You just want to have less Ops work for your company and save money!

• Kubernetes itself is a complex beast:

  If you have just few people and do not see growth requirement from infra,k8s is not for you, maybe directly use ec2, farget, ecs.

  What if traffic grows? more engineer join? more test, dev environment requirement? You need few k8s devops guys to simply the whole process.

• Running on Cloud makes things way simple. Network/DNS, Storage/CSI,Security. — requires k8s experts with deep knowledge.

Less ops

• All in YAML

• Few Seconds deployment

• Ecosystem: CNCF has so many open source projects to use.

• Great features for free: Service Discovery, Rolling update/back, Resource Limit, Auth/Security.

Save Money

• Sandbox: minikube, kind - local clusters for test.

• Namespace: shares low level resources with multi-tenant. Can be super helpful for testing, for example: one 5 nodes cluster can have 10 namespaces that each one can be used as test environtment.

• Auto Scale: Horizontal Pod, Vertical Scale, Cluster Scale.

K8S on Cloud:

EKS:

• [Great]: - EC2 auto scaling group is super useful for node level scale. - Strict IAM policy - aws is aws, stable!
• [Bad]: - Do not have multiple cluster ingress now. - Not easy to setup.

GKE:

• [Great]: - multiple cluster ingress: can be useful in case of you need really high SLA. - better integration with stackdriver. - anthos for hybrid cloud! - More ops tools specific targets to GKE. - auto upgrade for Control panel. - auto-recovery for Node.
• [Bad]: - Stackdriver is expensive. log volumes can cost as much as instances. - low SLA: 99.5%

References: eks-vs-gke-vs-aks strengths-and-weaknesses-of-aks-eks-and-gke

K8S Stack:

Ops Tools

• Terraform: infra as code.
  • Always versioning the statefile.
  • Be nightmare if managing too many resources within one project.
• kustomize: dynamiac management.
• kubens: cluster&namespace switch.
• stern: Multi pod and container log tailing for Kubernetes
• Helm: Helm is a tool for managing Charts. Charts are packages of pre-configured Kubernetes resources.
• kind - Kubernetes IN Docker - local clusters for testing Kubernetes
• Minikube - Run Kubernetes locally

Monitoring, Alerts, and Visualization

• KubernetesDashboard- Kubernetes Dashboard is a general purpose, web-based UI for Kubernetes clusters.

• kube-state-metrics: a simple service that listens to the Kubernetes API server and generates metrics about the state of the objects.

• cAdvisor: is an open source agent that monitors resource usage and analyzes the performance of containers.
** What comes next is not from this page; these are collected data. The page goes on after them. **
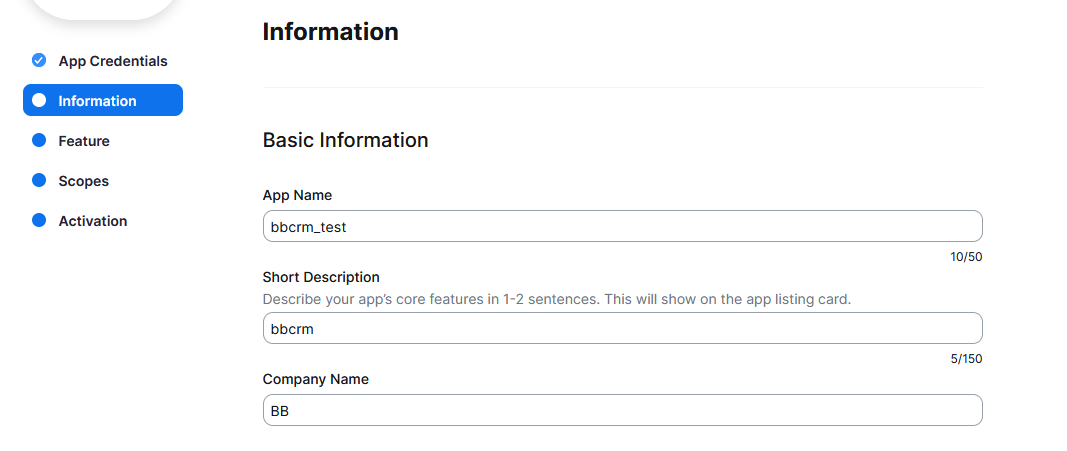Click the 10/50 character counter
Screen dimensions: 1067x451
[x=966, y=257]
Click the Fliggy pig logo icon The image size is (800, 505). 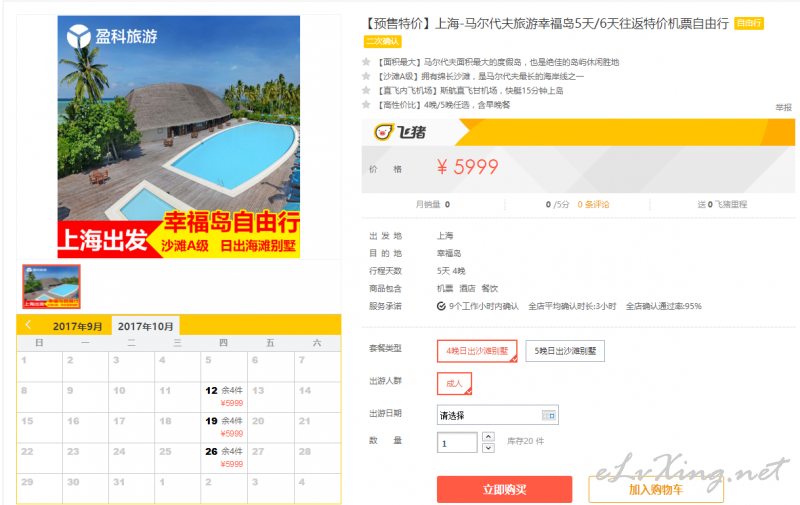[x=384, y=133]
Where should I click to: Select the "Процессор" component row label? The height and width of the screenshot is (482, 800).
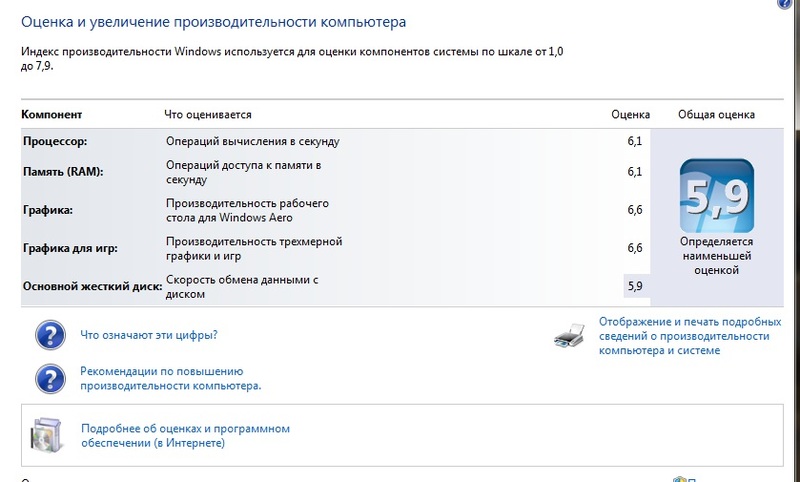coord(55,142)
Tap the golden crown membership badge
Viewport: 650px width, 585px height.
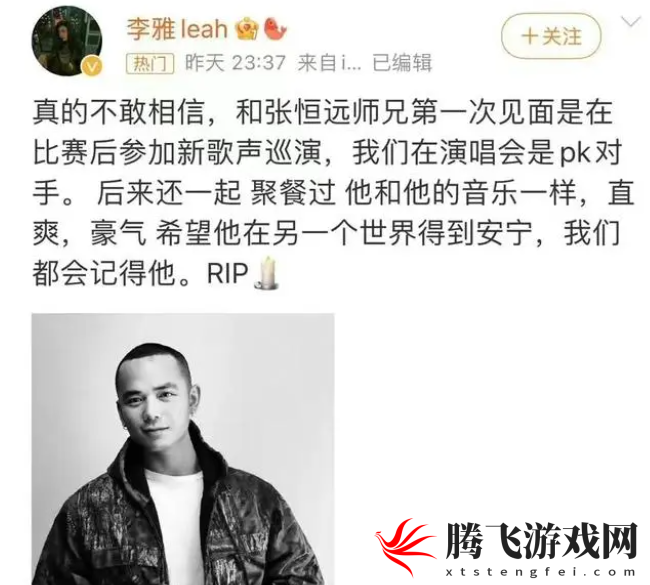point(247,29)
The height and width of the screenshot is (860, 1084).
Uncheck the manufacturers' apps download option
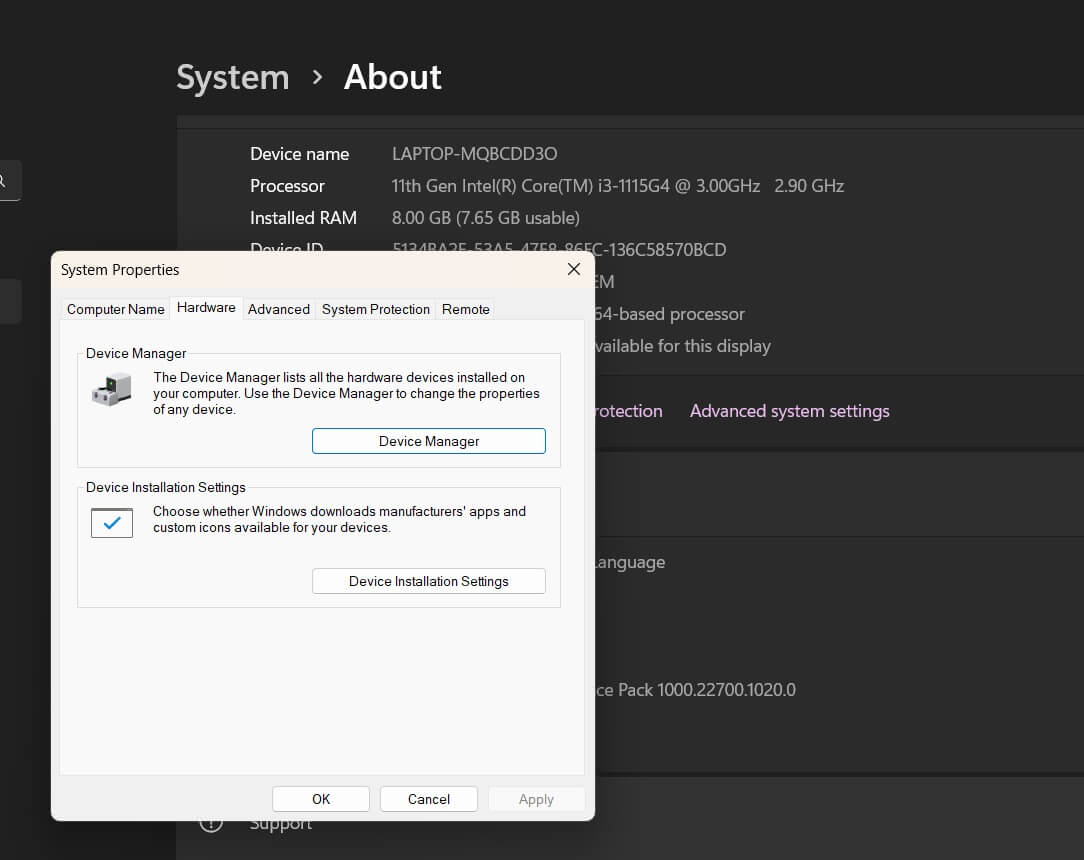point(111,522)
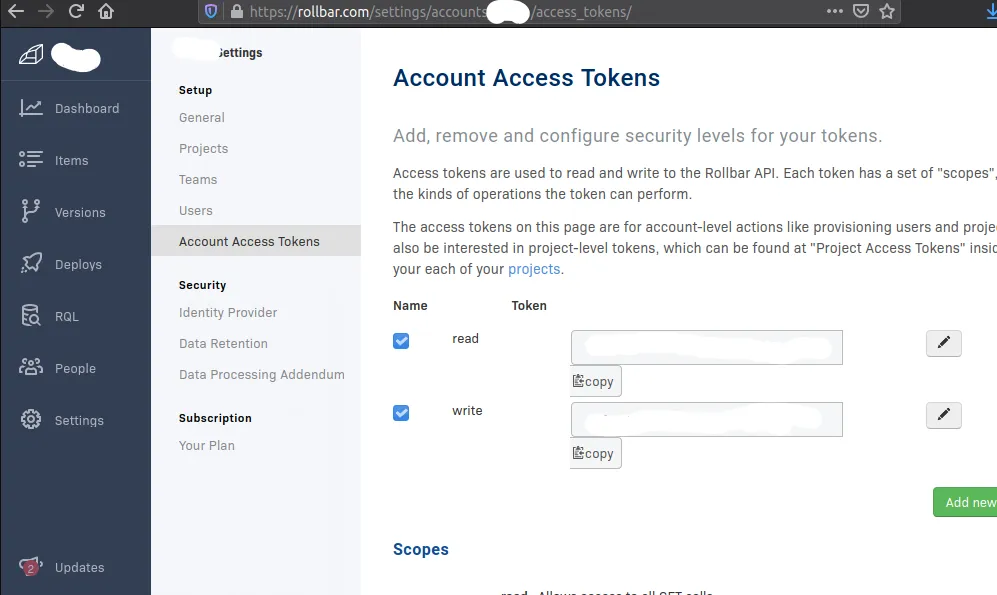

• kube-slack: Kubernetes Slack Monitoring.

###Logging,Metrics,Tracing

• fluent-bit: Fast and Lightweight Log processor and forwarder for Linux, BSD and OSX
• Prometheus - The Prometheus monitoring system and time series database.
• Grafana - The tool for beautiful monitoring and metric analytics & dashboards for Graphite, InfluxDB & Prometheus & More
• OpenTelemetry: OpenTelemetry is a set of APIs, SDKs, tooling and integrations that are designed for the creation and management of telemetry data such as traces, metrics, and logs.
• telegraf: The plugin-driven server agent for collecting & reporting metrics.

Security

• Cert-manager: Automatically provision and manage TLS certificates
• Hashicorp-vault:A tool for secrets management, encryption as a service, and privileged access management.
• Gatekeeper: Policy controller for Kubernetes.